The Evil Empire Strikes Back
Picture, if you will, Darth Vader. Big, black armour. Heavy breathing. Imagine that, tired of being right hand man to the Emperor, Darth Vader has decided to venture into scientific publishing. Imagine what his publishing house would be like.
Elsevier has a reputation as "evil" (as seen here, here, here , here, here, here, here and here, but not here or here). This is mainly due to making massive profits (total revenues for 2005 were £1.4 billion) while restricting access to scientific research. They have also been noted for an involvement in the arms trade, and the censorship of published work.
Open access has been a thorn in Elsevier's side, much as the Rebel Alliance were to the Imperials in Star Wars. Open access threatens the ability of publishers like Elsevier to maintain their hold over library budgets, which is why Elsevier has repeatedly criticised OA (several society publishers have joined in too as they perceive OA to be a threat to their society's income, drafting the Washington DC Principles).
However, Elsevier recently announced a Sponsored Article option on some of their journals. Their hand was effectively forced by CERN, doing in effect what PLoS' boycott failed to do. Elsevier refuse to call it open access, and authors do not retain copyright. They even allowed authors to post preprints, allowing self-archiving. It might have been thought that Elsevier had laid to rest their hostility to open access.
We'd have been wrong. In a brilliant piece of investigative journalism, Nature have revealed a fruitful relationship that Elsevier, Wiley and the American Chemical Society have with a PR guru, advising them on how to take on the open access movement. Not just any guru, but the same one who represented Enron and ExxonMobil. A director at Wiley is quoted as saying that "Media messaging is not the same as intellectual debate". This explains some of the outrageous spin we've seen about open access ("government censorship"; "no peer review").
The blogosphere is beginning to react.

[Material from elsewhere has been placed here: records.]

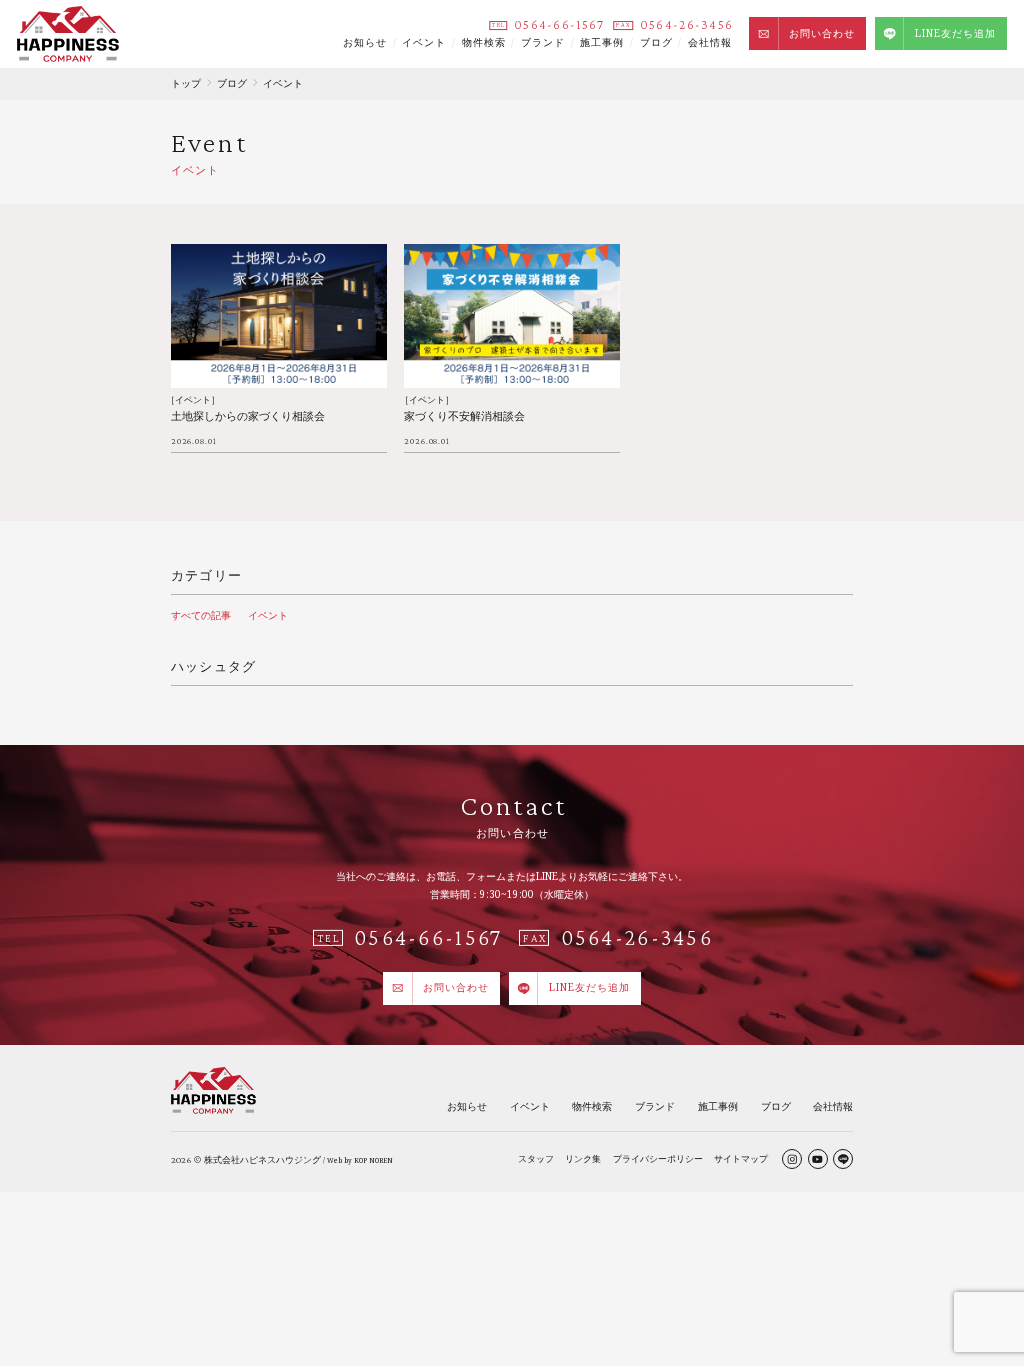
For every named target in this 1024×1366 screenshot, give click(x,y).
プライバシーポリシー (658, 1158)
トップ (186, 83)
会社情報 (710, 42)
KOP (360, 1160)
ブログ (656, 42)
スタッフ (536, 1158)
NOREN (381, 1160)
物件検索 (484, 42)
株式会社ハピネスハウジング (262, 1159)
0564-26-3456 (686, 25)
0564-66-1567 (559, 25)
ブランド (543, 42)
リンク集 (583, 1158)
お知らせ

The IWR blog understates it somewhat when they say that this will "do little for the reputations of the publishers involved". Chris Leonard predicts that "they won't be able to use these arguments even if they wanted to", while Jonathan Eisen has confidently exclaimed that "Their ship is sinking and they are grabbing at the last little pieces of wood they can find".
Hopefully, this news thoroughly discredits the smears of these publishers against open access. Was this their open exhaust port?